* [EXERCISE DIRECTIONS]: In the piece on celebrating the dull and mundane, which annual London event is said to celebrate the tedious?

* [SELECTED EXCERPT]:
────────────────────

By The Landlord
“We live in a homogenised world, where it's hard to get excited when everything is slick and professional. The interesting things are the dull things.” – Martin Parr
“To do a dull thing with style – now that's what I call art.” – Charles Bukowski
“Life is as tedious as a twice-told tale
Vexing the dull ear of a drowsy man;” – William Shakespeare, King John
“We're horribly mundane, aggressively mundane individuals. We're the ninjas of the mundane.” – Andy Partridge
“And I, whose childhood
Is a forgotten boredom.” – Philip Larkin
So, yes, I really must get round to tidying the shed. And pairing the socks. And sort the pen and pencil drawer, and organise my growing collection of assorted USB cables.
If your job is dull or home life isolated, life can be crushingly mundane, but remember when it was more so? When everything was closed on a Sunday? When people just stared out of buses rather than at their phones, and when there was nothing to watch on the telly? When people actually complained there was nothing to do, and before the cultural acceleration of what Neil Postman called in his book, entertaining ourselves to death?
As Aldous Huxley put it: “Habit converts luxurious enjoyments into dull and daily necessities.” So in an ironic turn of modern life, with so many channels and networks and distractions, the interesting can turn upside down.
This week then, to hopefully refresh the imagination and the palate of interest on a canvas of beige, we celebrate the truly dull and mundane, the ordinary and boring, with a metaphorical salad of plain lettuce and a glass of water.
The bland is however something that's been celebrated in many ways. The annual Boring Conference in London has studiously and beautifully celebrated the tedious in many oddball ways, presenting TED-type talks on everything from pencils to paper clips, wooden pallets, motorway services, roundabouts, doormats, oboe reeds, jigsaws, Kinder Egg linguistics, lampposts, gas meters, Danish public information films, yellow road markings, stations where commuter trains don't stop, toilet roll serial numbers, and perhaps tastiest of all, cornflake collector and artist Anne Griffiths and her study of the crispy cereal's taxonomy:
Where might you find such material in the world of music? A symphony of yawns? Songs set in one-horse town where nothing happens, that is, until it does? In homogenised suburbia, or a bland, lonely bedsit, a place to escape from?
Trainspotting author Irvine Welsh is here for a drink and a chat, and turns that idea on on its head: “When you grow up in a place, you always think it's mundane. Then you travel around and live in different places, and you realise that you've got it the wrong way 'round.”

────────────────────

* [SOURCE EXCERPT]:
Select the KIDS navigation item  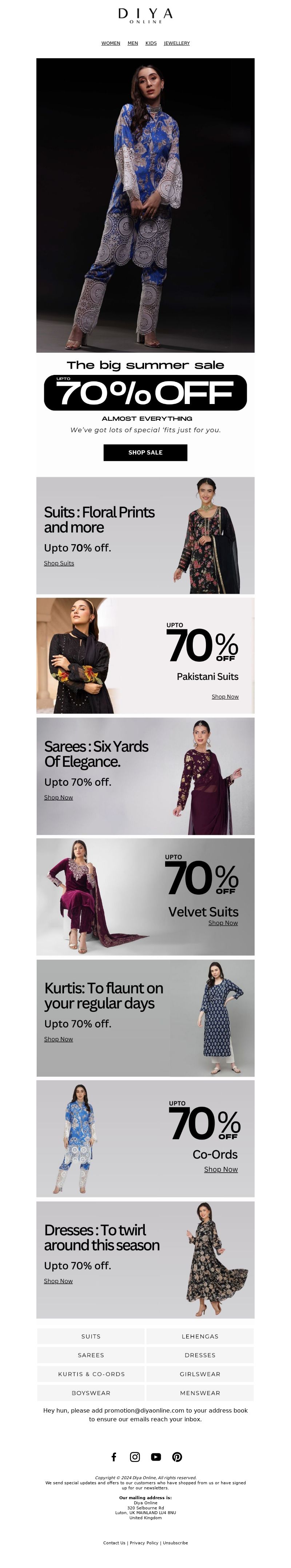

────────────────────

* [OUTPUT OF THE TASK]: The Boring Conference.